Re: Asynch I/O gets easily overloaded on 2.2.15 and 2.3.99

From: Andrea Arcangeli (andrea@suse.de)
Date: Tue Apr 11 2000 - 08:14:44 EST


On 11 Apr 2000, Andi Kleen wrote:

>The culprit is probably the elevator code in ll_rw_blk, which uses
>a single linked list, and possible the related queue walking code in
>the SCSI driver. These queues are walked all the time to coalesce read/write

That shouldn't be the case. Also note that new elevator merges requests in
O(1) if they are requesting contigous sectors. 2.2.x algorithm is O(N)
also for merging requests of contiougs I/O instead.

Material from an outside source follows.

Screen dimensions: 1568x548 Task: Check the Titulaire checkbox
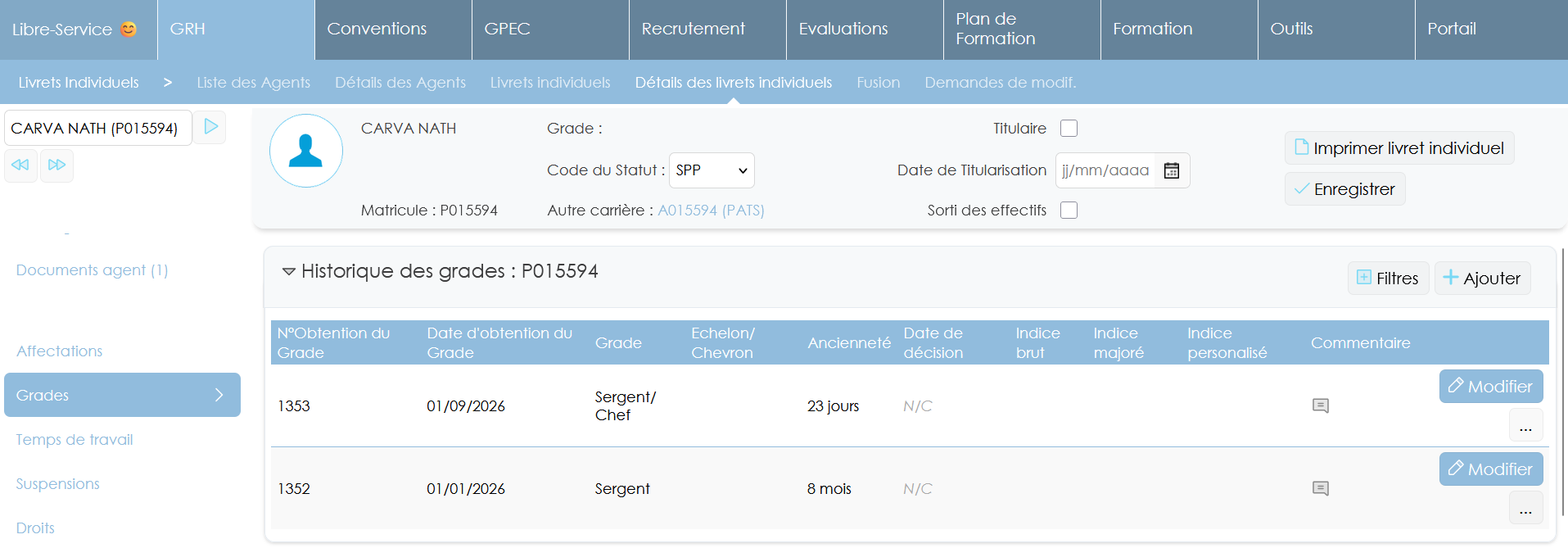(x=1069, y=129)
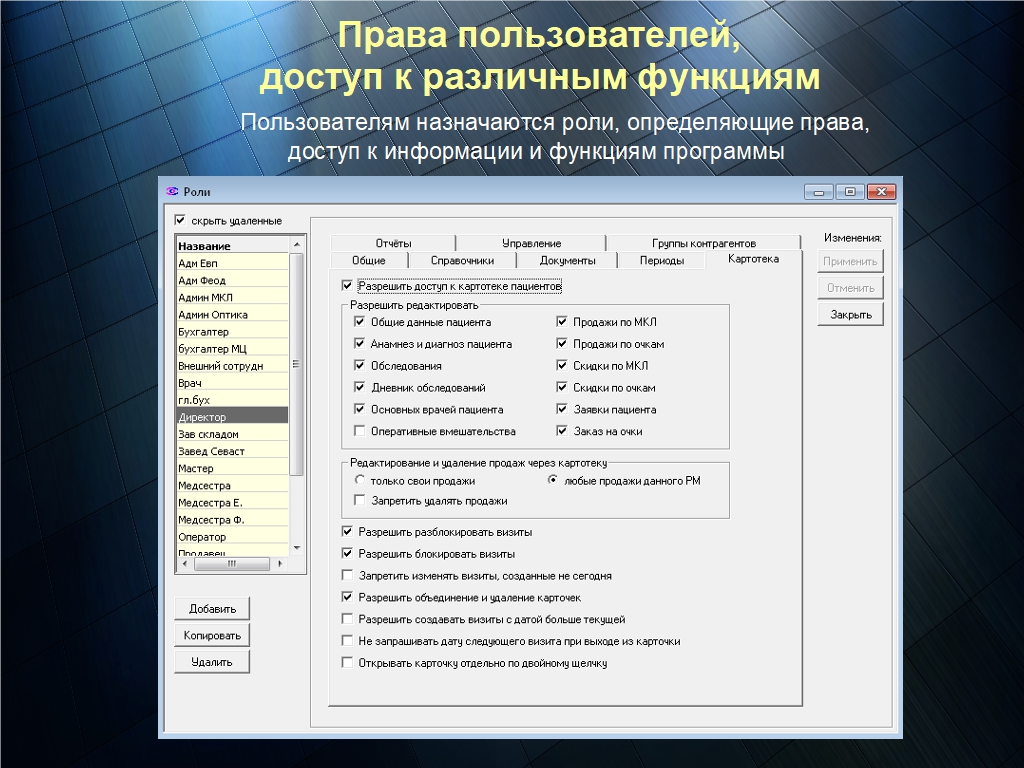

If they are seeking all over the place then, yes we have an O(n)
complexity there but the queue is limited. It's hard limit and you are
hitting such limit _each_ time you write to disk some mbyte of data. So if
you have not hangs while kupdate runs, then the elevator isn't going to be
the culprit.

>requests. You can check by booting with profile=2
>and then using /usr/sbin/readprofile to get profile logs. The bad
>routine should clearly show off.

If the elevator would be the culprit you would have no-way to catch it
with the profiler since it always runs with the irq disabled due the
io_request_lock that have to be acquired during I/O completation irqs.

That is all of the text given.